Lateral & total surface area of cylinders | Grade 8 (TX) | Khan Academy
We're told the dimensions of a cylinder are shown in the diagram. Fair enough! What is the lateral surface area of the cylinder, and what is the total surface area of the cylinder? Pause this video and have a go at this before we do this together.
All right, now let's do this together! Let's first focus on the lateral surface area. Lateral refers to the sides of something, so we're really thinking about the sides of the cylinder. We're going to think about the area without the base, I was going to say bottom or base, and the top, right? The total surface area will include the base and the top.
So how will we do that? Well, you might have seen formulas like lateral surface area is equal to perimeter of the base times the height. And what is the perimeter of the base in this situation? Well, the perimeter of the base in this situation is the perimeter of this circle.

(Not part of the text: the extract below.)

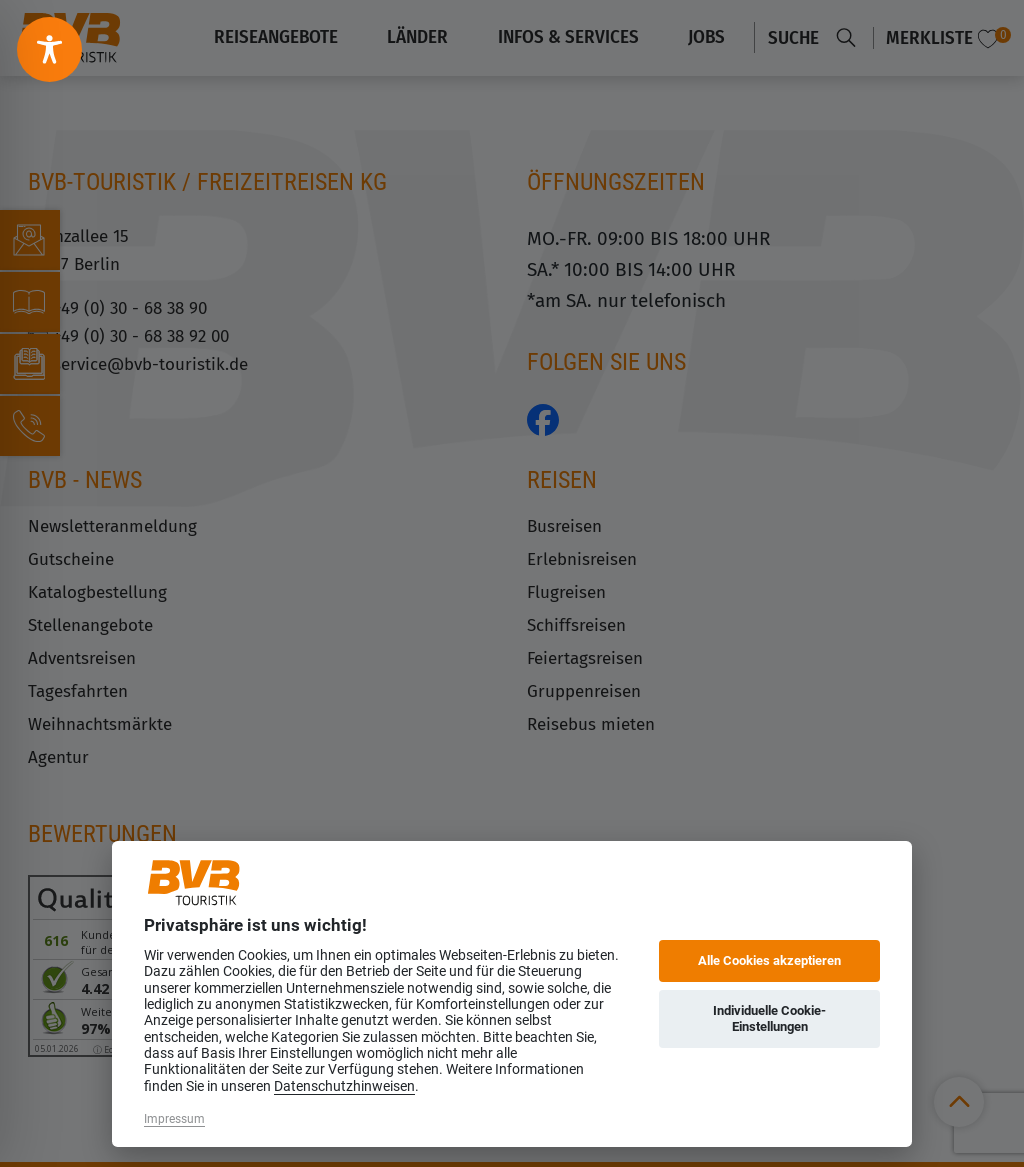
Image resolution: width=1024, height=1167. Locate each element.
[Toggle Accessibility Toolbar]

The perimeter of the circle is 2 pi times its radius. So we could say, in the case of a cylinder, the lateral surface area is going to be 2 pi r times the height. Let me do height in a different color, so times the height.
Now, before I even calculate this, let's just make sure that that makes sense. How does this formula actually work? I'm a big fan of not just memorizing formulas but really thinking about why it's intuitive. Well, imagine if you were to cut this roll or the cylinder right over here, and then you were to open it up and flatten it out. What would it look like?

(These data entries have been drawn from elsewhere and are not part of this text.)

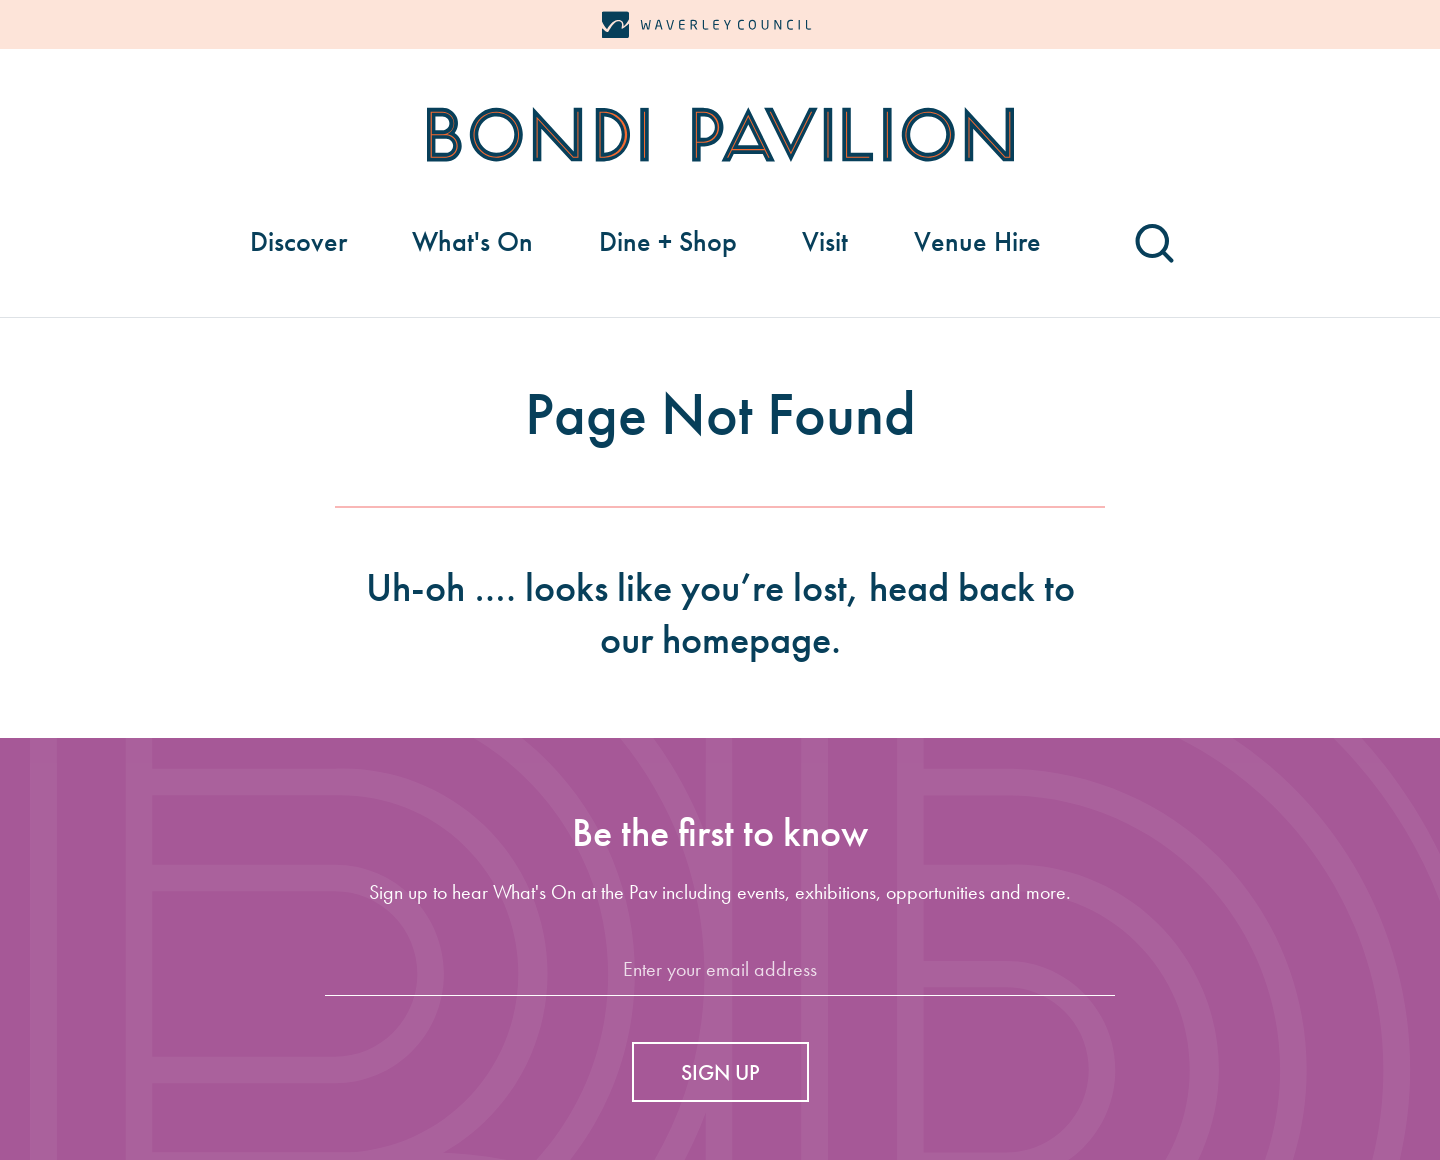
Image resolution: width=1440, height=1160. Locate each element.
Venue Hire (977, 241)
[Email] (720, 970)
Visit (825, 241)
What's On (472, 241)
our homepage (715, 639)
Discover (298, 241)
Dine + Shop (668, 241)
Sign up (720, 1072)
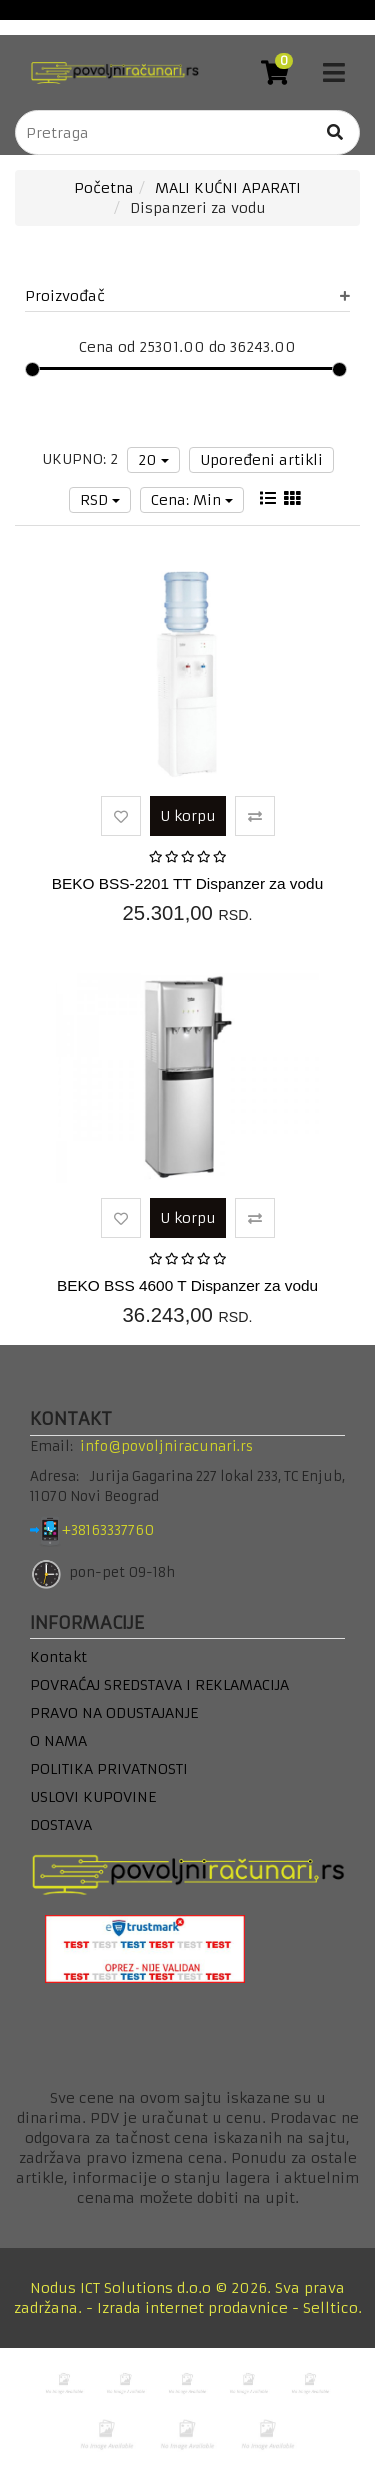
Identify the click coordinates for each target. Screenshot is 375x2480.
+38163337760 (123, 1530)
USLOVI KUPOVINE (93, 1797)
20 (153, 460)
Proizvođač (187, 296)
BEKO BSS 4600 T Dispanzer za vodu (187, 1285)
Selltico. (332, 2308)
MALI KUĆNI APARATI (228, 188)
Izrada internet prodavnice (192, 2308)
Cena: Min (192, 500)
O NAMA (58, 1741)
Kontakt (58, 1657)
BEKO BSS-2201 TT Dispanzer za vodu (187, 883)
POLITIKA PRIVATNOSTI (109, 1769)
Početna (104, 188)
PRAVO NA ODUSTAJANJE (114, 1713)
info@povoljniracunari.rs (166, 1446)
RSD (100, 500)
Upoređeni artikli (261, 460)
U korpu (188, 816)
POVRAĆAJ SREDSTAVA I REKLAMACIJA (159, 1685)
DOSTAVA (61, 1825)
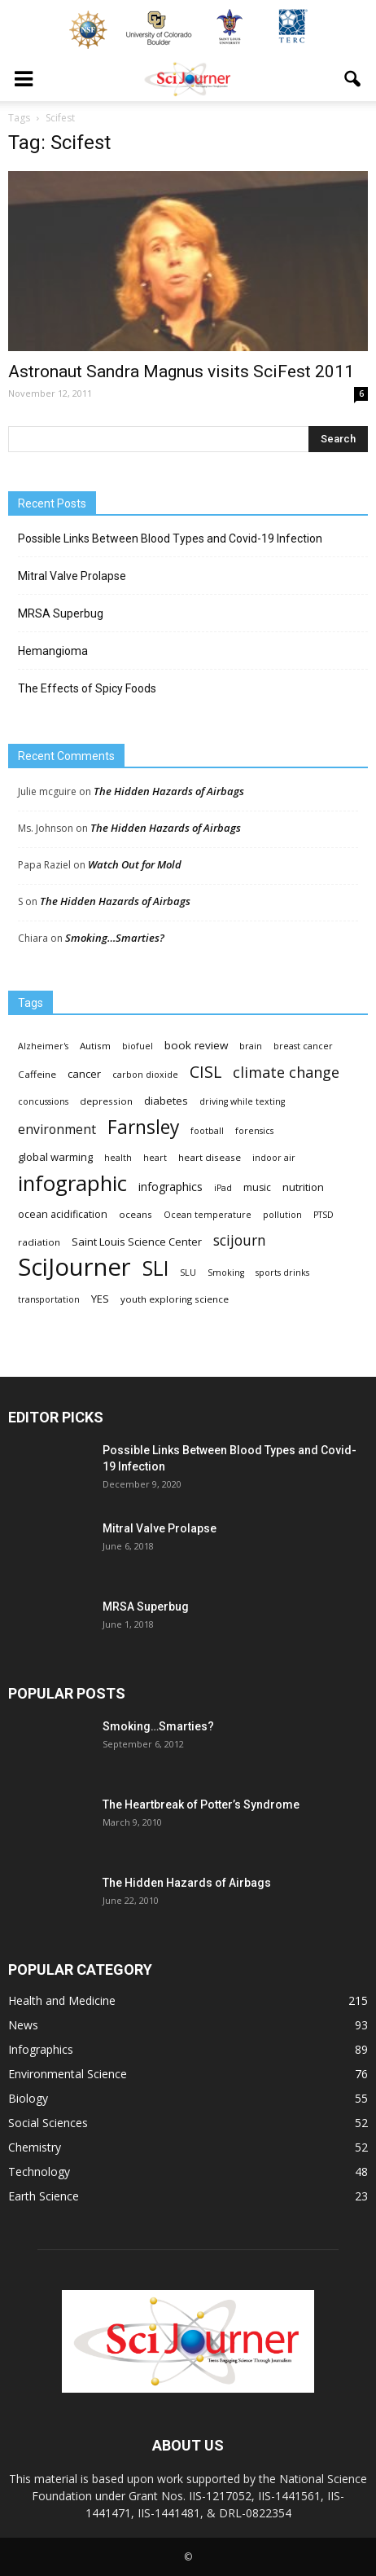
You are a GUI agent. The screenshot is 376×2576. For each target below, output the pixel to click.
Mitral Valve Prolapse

Well, the perimeter of the base would then be stretched out like this, and then you would have its height like this, and you essentially now have a rectangle. And how would you find the area of a rectangle? Well, you would multiply the base times the height. This right over here, the base, that is the perimeter. Let me do this in the same color. This is the perimeter of the base, and then the height is the same height right over here.
So we're just finding the area of this rectangle when we take the perimeter of the base times the height. Hopefully, something you're familiar with. But now, let's just figure out what these things are. We know that our radius in this situation is four, 4 cm, and we know that our height is 11.
So we can just calculate this. It's going to be equal to 2 * 4 * 11, which is 88. So it's going to be 88 pi, and we are dealing with square cm.
Now let's think about the total surface area of the cylinder. So once again, you might see a formula like this. The total surface area is going to be equal to the lateral surface area, which we've already talked about is 2 pi r h, and then it's going to be plus the area of the base and the top.
Well, what's the area of the base? Well, the area of a circle is pi * the radius squared, or pi r², and we have not just one base, but we have that area again right over here. So that's why we have two of them: 2 pi r². It looks like a fancy formula, but all it is is what we just did plus the area of the top and the bottom.
Well, we also just figured out that this is 88 pi. So now we just have to figure out what 2 pi * r² is. We know that r is equal to 4, so this is going to be 4 squared. Let me actually, let me not try to skip too many steps.
So the total surface area is going to be 88 pi plus 2 * 4². This is going to be 16, so 2 * 16 pi, which is 32 pi.
And 88 pi + 32 pi, let's see, we're going to use 12 of those pi to get to 100 pi. So this is 120 pi.
120 pi, and we're done! If they actually want us to calculate this, we might use a calculator of sorts, but this is — let me write the units there just for good measure — 120 pi square cm.